◆ Exercise text ◆
______________________________

To put it simply, Non-Stop is a generic action movie. It is not by any mean a bad film; it just doesn’t really have anything special about it. The “Die Hard on a plane” premise has been done before, but the direction from Jaume-Collet Saura, who improves upon his first film Unknown, makes it an enjoyable ride with a very good performance by Liam Neeson.
The beginning of the film starts out very melancholy and dark. Similar to many “Die Hard on a plane”, the film starts off with the routines of boarding a plane. This allows the underbidding tension to become present. But the way Non-Stop is directed allows the film to suggest that something is wrong with Liam Neeson’s character. Speaking of Neeson, he is excellent. Liam Neeson continues to be one of the best action film stars working in the business and even in the most ludicrous of action films; he manages to sell the film. Non-Stop completely rides on a strong leading performance, which Neeson definitely delivers.
As the film continues, the natural engagement of the plot kicks in and the film starts to become more interesting. Now, it’s difficult to say that the film has plot holes or doesn’t make sense. Technically, everything makes sense. But the film, similar to Unknown, requires massive leaps of logic from the audience. While every specific action makes sense, it needs everything to happen under very specific circumstances. The logic is absolutely not Hitchcock-esque, but it is serviceable for the type of film that is intended.

______________________________

◆ Supplied information ◆

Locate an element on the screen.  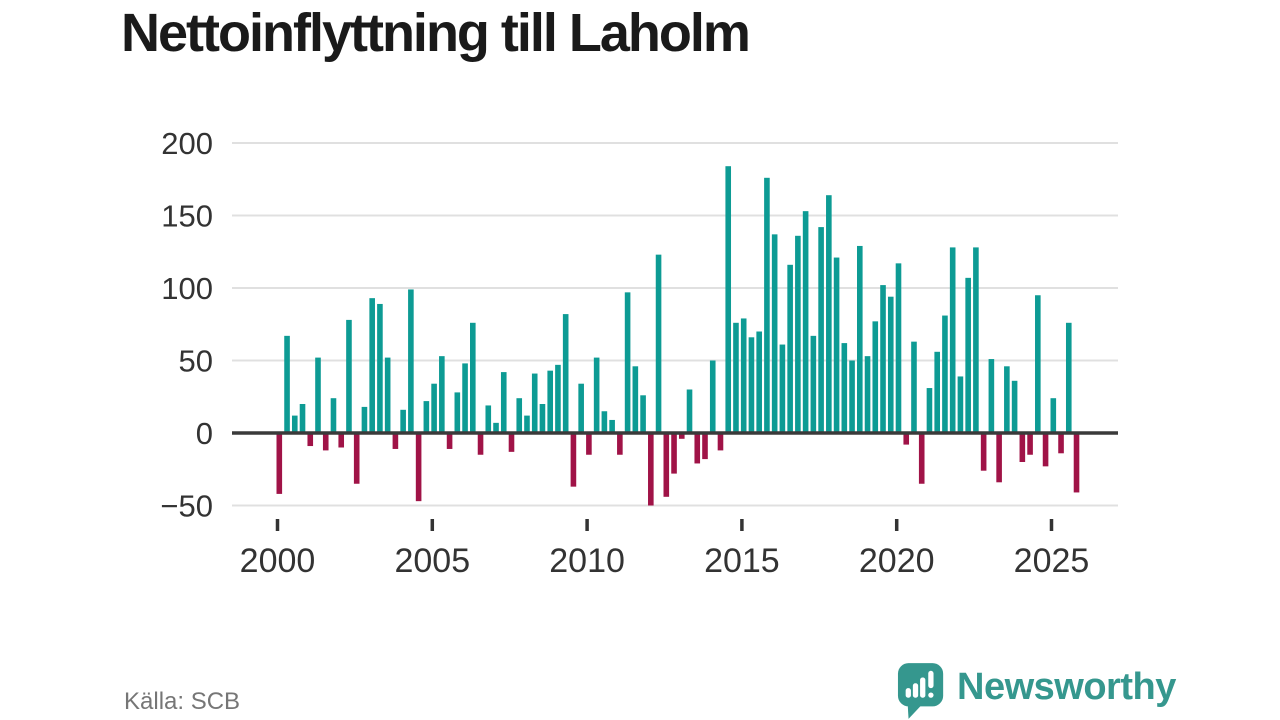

______________________________

◆ Exercises to complete ◆
1/ According to the Non-Stop review, which earlier film by the director does this one improve upon?
2/ Reproduce the Non-Stop review word for word from "To put it simply, Non-Stop" to "by Liam Neeson.".

◆ Results of the exercise ◆
1/ It improves upon Unknown, his first film.

2/
To put it simply, Non-Stop is a generic action movie. It is not by any mean a bad film; it just doesn’t really have anything special about it. The “Die Hard on a plane” premise has been done before, but the direction from Jaume-Collet Saura, who improves upon his first film Unknown, makes it an enjoyable ride with a very good performance by Liam Neeson.